____ INPUT DATA
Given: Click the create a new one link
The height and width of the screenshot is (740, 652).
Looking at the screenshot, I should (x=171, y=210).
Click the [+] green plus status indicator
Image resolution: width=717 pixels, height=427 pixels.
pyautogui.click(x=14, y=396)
________
To complete this exercise, set down every line above exactly once more.

Given: Click the create a new one link
The height and width of the screenshot is (740, 652).
Looking at the screenshot, I should (x=171, y=210).
Click the [+] green plus status indicator
Image resolution: width=717 pixels, height=427 pixels.
pyautogui.click(x=14, y=396)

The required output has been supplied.